FWIW, I've been using Flask. It seems to be the one having the most traction and support these days.

But I think frameworks are not that important. I use Flask mostly for its HTTP request handling functionality. But everything else is my own (e.g., the overall setup, configuration etc).

I think what's most important is understanding that loosely coupled components are the way to go. Know how your scripting language loads and manages modules and try to get to a simple convention on how to organize your code. Minimize the use of ready-to-use extensions and just try to effing know. how. things. work. Glue code together yourself. Document religiously how you did it[1]. It'll save you a world of trouble.

The one tool that has been central to my web development work in Python is pretty much framework-agnostic: Fabric. My projects start with a single fabfile.py and and lib/ directory. I do most of the prototyping in the fabfile.py, which serves as a sort of adhoc testing sandbox[2]. And then I start adding request handlers and writing markup/css. With this approach, whether you're using Flask, webpy or Juno (my faves) is irrelevant. But sticking with Flask might give you a more enthusiastic and active community nowadays.

[1] http://tom.preston-werner.com/2010/08/23/readme-driven-devel...

[2] http://jonasgalvez.com.br/Writings/Casual-Testing.html


loosely coupled components are the way to go

I disagree. Had you added "in some situations" I wouldn't.

The point of the frameworks, which are heavily coupled components with many constraints, conventions and hidden parts of functionality is rapid prototyping. That means that you can go from 0 to something quickly without knowing all the details. For a large class of use-cases the ability to get something out there fast is more important than the technical debt you may incur by not knowing how everything is loaded. This is the case for a lot of new products, startups and such.

On the flipside, if you have a very solid spec of what you're building (for example, if you are re-writing an already-existing piece of software with a browser-level test suite as spec so that it is easier to scale) then loosely coupled components are likely the way to go. And yes, as soon as scale comes into question loosely coupled components that you understand well are the way to do it. This just isn't always the case.

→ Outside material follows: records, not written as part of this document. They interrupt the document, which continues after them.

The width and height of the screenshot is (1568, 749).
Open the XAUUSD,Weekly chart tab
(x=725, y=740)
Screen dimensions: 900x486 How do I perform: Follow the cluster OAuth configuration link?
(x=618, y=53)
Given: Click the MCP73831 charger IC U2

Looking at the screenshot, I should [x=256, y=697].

Secondly, it is not clear whether the frameworks get in your way that much. I remember reading a blogpost about a shop replacing django bit by bit until there was no django. That seems pretty cool. On the other hand, there is disqus, which used django from the get-go, I think, and haven't swapped it out, but just built a lot of tools around it. On the third hand, there is probably a lot of sites that start with loosely coupled components and keep refining. They are all valid approaches. At the time you are starting it is usually unclear how to go about it.

In general I agree that people should try to understand how their tools work, but there are only so many hours in a day, y'know?

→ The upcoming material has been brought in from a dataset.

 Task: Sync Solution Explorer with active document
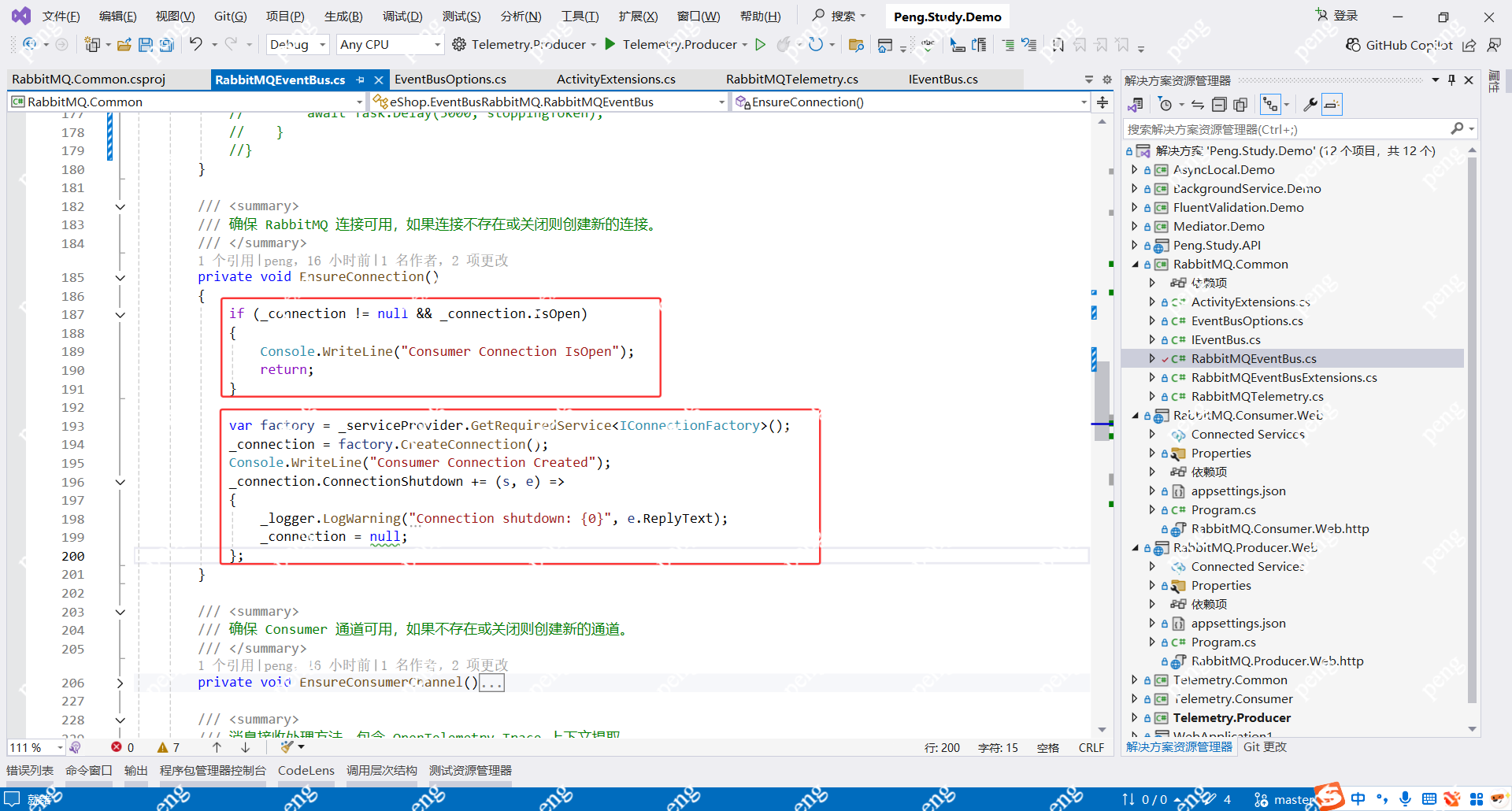tap(1197, 104)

You have a point. Let me elaborate my thoughts on Flask a bit further.

Personally, my experience is that for rapid prototyping, there's nothing better than starting with the absolute minimum possible, and with a full-blown monolithic framework, the absolute minimum is, more often than not, too much.

I prefer starting a project with a couple of files, like fabfile.py and app.py, than starting a project with a bunch of directories and tons of blueprinted configuration files. It's hard to explain why, I just feel it's a lot easier for me to evolve an idea, from a small prototype to a finished product, with this approach. I guess the cognitive signal to noise ratio is just higher that way. I know many people share this feeling, otherwise Sinatra and all these Python microframeworks wouldn't be getting so much attention.

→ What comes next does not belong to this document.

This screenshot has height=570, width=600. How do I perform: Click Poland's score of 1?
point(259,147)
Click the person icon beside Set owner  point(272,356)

I think a good framework is like a good government, consistent, helpful, but with self-limiting interference. I think documentation is way more important than features. I'll take a well written web development patterns guide over a framework that does it all for me under the hood any day. The thing is that Flask tries to be both. Flask's documentation is absolutely fantastic. It is no surprise, of course, since it comes from the same guys who made the Sphinx documentation builder.

I like conventions. I just don't think they ought to be mandatory. I see Flask as a genome of web applications, with pre-defined solutions and information on how to accomplish a series of things, but my application itself doesn't have to be a grown organism from the beginning, it can start small, like an embryo, and slowly grow in size. Flask gives you enough flexibility to employ conventions but also do things differently, to invent your own way, when you feel that you need to.


I personally see django vs flask (or other microframework) as this:

- Use a framework that has adequate components that are well integrated and quick to get off the ground, but where you might hit snags with the bundled components later and have to monkey patch them to continue working within the framework.

- Use a micro-framework where you can choose to glue in excellent components (SQLAlchemy, for one) at the cost of the time spent writing glue code.

I personally really like django. Even though it is considered monolithic, I agree with a lot of design decisions and a lot of the components are "just the right amount" extensible. Most of the third party apps that I use work well.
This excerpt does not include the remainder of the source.